Yesterday at work was like an episode of The Honeymooners. I hate it when life makes me act like Jackie Gleason and bellow at my bro. For those of you who are unfamiliar with the sitcom from the 1950's, Gleason plays Ralph Kramden who is very short tempered, frequently resorting to bellowing, insults and hollow threats. His role became the inspiration for Fred Flintstone. He is the spitting image of my late uncle who could yell loud enough to rattle glass in the windows. The guy woulda been proud of me.

I sounded just like him when my bro handed me the receipt from the auction we participated in last weekend. I was warned that the auction contained stuff that we wanted to buy, and was prepared for them to spend $75K. The receipt (with the check stub attached) showed $162,600 and I about shit a brick!

I bitched and hollered and squealed like a stuck pig, and suggested that they HURRY to the Magic Wand store to see if my warranty replacement had arrived yet. "Gawd Dammitt! This is Halloween, not April Fool's.

"What's the point to me sitting here like Ebenezer Scrooge, stacking up the silver coins and counting them out one by one if you guys are going to play Russian Roulette with the checking account? Is this how November is going to start?"

I even bounced up and down melodramatically for effect, and I think I turned red.

And it was all an act, and my bro saw right through it and didn't buy it for a second.

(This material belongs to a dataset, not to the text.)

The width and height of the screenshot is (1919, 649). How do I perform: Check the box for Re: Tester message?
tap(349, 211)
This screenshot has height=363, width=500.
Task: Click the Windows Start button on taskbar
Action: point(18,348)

Don't get me wrong. It's not a good thing that they spent way more money than the budget called for, or that they went to some steak house and spent $900 on dinner and showed up at the auction Saturday with hangovers. I do not appreciate anybody on the planet meeting me at the door on Monday morning and telling me that they took $162K out of the checking account. I don't keep that kind of money sitting around, and it isn't the best way to start my week.

It is stressful. But it is not unmanageable. I can cope with it. And thus I have the very first thing on a long list of things to be thankful for as the calendar slides into the season of Thanksgiving. Never before in my life have I been able to deal with a $85,000 surprise. I won't say I like it, but I am very aware of how things have changed for our family and business over the past few years. And it feels really good to be thankful for that.

But if they do it again, Heads Will Roll, Gawd Dammitt!